* DATA FOR PROCESSING:
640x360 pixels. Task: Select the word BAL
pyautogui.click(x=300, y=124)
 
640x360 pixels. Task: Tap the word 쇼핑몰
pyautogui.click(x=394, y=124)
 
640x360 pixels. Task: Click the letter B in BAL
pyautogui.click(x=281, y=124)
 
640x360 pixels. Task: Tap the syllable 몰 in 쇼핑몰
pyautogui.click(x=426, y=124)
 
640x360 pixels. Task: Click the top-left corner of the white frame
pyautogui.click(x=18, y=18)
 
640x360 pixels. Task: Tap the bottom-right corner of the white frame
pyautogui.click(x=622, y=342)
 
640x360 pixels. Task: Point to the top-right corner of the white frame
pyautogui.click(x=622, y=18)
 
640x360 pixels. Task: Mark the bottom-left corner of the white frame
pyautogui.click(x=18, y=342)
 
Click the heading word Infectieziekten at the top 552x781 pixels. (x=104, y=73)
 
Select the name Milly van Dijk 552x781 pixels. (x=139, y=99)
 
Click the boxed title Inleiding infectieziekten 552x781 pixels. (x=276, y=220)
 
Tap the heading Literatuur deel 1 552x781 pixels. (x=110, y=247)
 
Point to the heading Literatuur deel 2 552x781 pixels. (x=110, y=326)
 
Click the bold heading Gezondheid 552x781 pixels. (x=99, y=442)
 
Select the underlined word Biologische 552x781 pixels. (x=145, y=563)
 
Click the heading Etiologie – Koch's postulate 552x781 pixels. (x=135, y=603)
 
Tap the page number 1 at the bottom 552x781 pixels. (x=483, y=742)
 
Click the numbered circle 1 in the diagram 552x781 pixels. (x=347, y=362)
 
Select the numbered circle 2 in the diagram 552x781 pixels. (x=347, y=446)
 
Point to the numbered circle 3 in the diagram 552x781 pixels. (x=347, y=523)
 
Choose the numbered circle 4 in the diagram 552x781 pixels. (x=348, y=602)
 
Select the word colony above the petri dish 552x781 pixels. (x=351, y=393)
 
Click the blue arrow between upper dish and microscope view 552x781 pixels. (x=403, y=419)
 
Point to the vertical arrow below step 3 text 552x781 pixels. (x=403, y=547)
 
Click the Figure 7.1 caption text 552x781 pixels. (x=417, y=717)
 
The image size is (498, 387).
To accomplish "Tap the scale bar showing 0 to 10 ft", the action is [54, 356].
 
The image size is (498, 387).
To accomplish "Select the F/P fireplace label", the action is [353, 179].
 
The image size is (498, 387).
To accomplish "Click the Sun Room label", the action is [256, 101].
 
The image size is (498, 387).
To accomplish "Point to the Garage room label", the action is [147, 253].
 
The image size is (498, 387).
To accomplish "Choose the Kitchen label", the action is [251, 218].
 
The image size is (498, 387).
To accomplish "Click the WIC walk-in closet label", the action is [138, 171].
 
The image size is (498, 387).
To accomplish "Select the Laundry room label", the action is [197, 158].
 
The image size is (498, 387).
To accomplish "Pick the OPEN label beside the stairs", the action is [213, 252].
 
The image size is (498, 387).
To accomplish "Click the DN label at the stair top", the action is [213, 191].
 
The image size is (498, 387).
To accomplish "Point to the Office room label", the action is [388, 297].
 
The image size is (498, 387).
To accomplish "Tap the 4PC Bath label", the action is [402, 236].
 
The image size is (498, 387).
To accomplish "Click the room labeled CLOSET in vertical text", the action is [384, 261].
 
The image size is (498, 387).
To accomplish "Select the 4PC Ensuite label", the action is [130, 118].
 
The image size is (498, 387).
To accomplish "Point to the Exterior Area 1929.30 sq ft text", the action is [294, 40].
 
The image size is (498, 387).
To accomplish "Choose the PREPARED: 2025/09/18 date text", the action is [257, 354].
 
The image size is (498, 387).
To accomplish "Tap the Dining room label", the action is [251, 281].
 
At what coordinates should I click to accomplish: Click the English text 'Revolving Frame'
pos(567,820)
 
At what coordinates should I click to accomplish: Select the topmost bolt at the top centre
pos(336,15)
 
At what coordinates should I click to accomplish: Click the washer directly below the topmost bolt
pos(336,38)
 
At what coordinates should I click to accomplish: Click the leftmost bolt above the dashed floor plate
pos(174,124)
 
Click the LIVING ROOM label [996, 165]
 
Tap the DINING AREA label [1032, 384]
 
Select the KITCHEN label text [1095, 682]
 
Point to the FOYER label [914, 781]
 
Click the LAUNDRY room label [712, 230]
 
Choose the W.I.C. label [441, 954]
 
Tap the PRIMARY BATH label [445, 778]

* TASK REQUIREMENTS:
Convert all the records above into a JSON list of strings, one string per line, leaving out blank lines.

* CORRECT RESULT:
[
  "640x360 pixels. Task: Select the word BAL",
  "pyautogui.click(x=300, y=124)",
  "640x360 pixels. Task: Tap the word 쇼핑몰",
  "pyautogui.click(x=394, y=124)",
  "640x360 pixels. Task: Click the letter B in BAL",
  "pyautogui.click(x=281, y=124)",
  "640x360 pixels. Task: Tap the syllable 몰 in 쇼핑몰",
  "pyautogui.click(x=426, y=124)",
  "640x360 pixels. Task: Click the top-left corner of the white frame",
  "pyautogui.click(x=18, y=18)",
  "640x360 pixels. Task: Tap the bottom-right corner of the white frame",
  "pyautogui.click(x=622, y=342)",
  "640x360 pixels. Task: Point to the top-right corner of the white frame",
  "pyautogui.click(x=622, y=18)",
  "640x360 pixels. Task: Mark the bottom-left corner of the white frame",
  "pyautogui.click(x=18, y=342)",
  "Click the heading word Infectieziekten at the top 552x781 pixels. (x=104, y=73)",
  "Select the name Milly van Dijk 552x781 pixels. (x=139, y=99)",
  "Click the boxed title Inleiding infectieziekten 552x781 pixels. (x=276, y=220)",
  "Tap the heading Literatuur deel 1 552x781 pixels. (x=110, y=247)",
  "Point to the heading Literatuur deel 2 552x781 pixels. (x=110, y=326)",
  "Click the bold heading Gezondheid 552x781 pixels. (x=99, y=442)",
  "Select the underlined word Biologische 552x781 pixels. (x=145, y=563)",
  "Click the heading Etiologie – Koch's postulate 552x781 pixels. (x=135, y=603)",
  "Tap the page number 1 at the bottom 552x781 pixels. (x=483, y=742)",
  "Click the numbered circle 1 in the diagram 552x781 pixels. (x=347, y=362)",
  "Select the numbered circle 2 in the diagram 552x781 pixels. (x=347, y=446)",
  "Point to the numbered circle 3 in the diagram 552x781 pixels. (x=347, y=523)",
  "Choose the numbered circle 4 in the diagram 552x781 pixels. (x=348, y=602)",
  "Select the word colony above the petri dish 552x781 pixels. (x=351, y=393)",
  "Click the blue arrow between upper dish and microscope view 552x781 pixels. (x=403, y=419)",
  "Point to the vertical arrow below step 3 text 552x781 pixels. (x=403, y=547)",
  "Click the Figure 7.1 caption text 552x781 pixels. (x=417, y=717)",
  "The image size is (498, 387).",
  "To accomplish \"Tap the scale bar showing 0 to 10 ft\", the action is [54, 356].",
  "The image size is (498, 387).",
  "To accomplish \"Select the F/P fireplace label\", the action is [353, 179].",
  "The image size is (498, 387).",
  "To accomplish \"Click the Sun Room label\", the action is [256, 101].",
  "The image size is (498, 387).",
  "To accomplish \"Point to the Garage room label\", the action is [147, 253].",
  "The image size is (498, 387).",
  "To accomplish \"Choose the Kitchen label\", the action is [251, 218].",
  "The image size is (498, 387).",
  "To accomplish \"Click the WIC walk-in closet label\", the action is [138, 171].",
  "The image size is (498, 387).",
  "To accomplish \"Select the Laundry room label\", the action is [197, 158].",
  "The image size is (498, 387).",
  "To accomplish \"Pick the OPEN label beside the stairs\", the action is [213, 252].",
  "The image size is (498, 387).",
  "To accomplish \"Click the DN label at the stair top\", the action is [213, 191].",
  "The image size is (498, 387).",
  "To accomplish \"Point to the Office room label\", the action is [388, 297].",
  "The image size is (498, 387).",
  "To accomplish \"Tap the 4PC Bath label\", the action is [402, 236].",
  "The image size is (498, 387).",
  "To accomplish \"Click the room labeled CLOSET in vertical text\", the action is [384, 261].",
  "The image size is (498, 387).",
  "To accomplish \"Select the 4PC Ensuite label\", the action is [130, 118].",
  "The image size is (498, 387).",
  "To accomplish \"Point to the Exterior Area 1929.30 sq ft text\", the action is [294, 40].",
  "The image size is (498, 387).",
  "To accomplish \"Choose the PREPARED: 2025/09/18 date text\", the action is [257, 354].",
  "The image size is (498, 387).",
  "To accomplish \"Tap the Dining room label\", the action is [251, 281].",
  "At what coordinates should I click to accomplish: Click the English text 'Revolving Frame'",
  "pos(567,820)",
  "At what coordinates should I click to accomplish: Select the topmost bolt at the top centre",
  "pos(336,15)",
  "At what coordinates should I click to accomplish: Click the washer directly below the topmost bolt",
  "pos(336,38)",
  "At what coordinates should I click to accomplish: Click the leftmost bolt above the dashed floor plate",
  "pos(174,124)",
  "Click the LIVING ROOM label [996, 165]",
  "Tap the DINING AREA label [1032, 384]",
  "Select the KITCHEN label text [1095, 682]",
  "Point to the FOYER label [914, 781]",
  "Click the LAUNDRY room label [712, 230]",
  "Choose the W.I.C. label [441, 954]",
  "Tap the PRIMARY BATH label [445, 778]"
]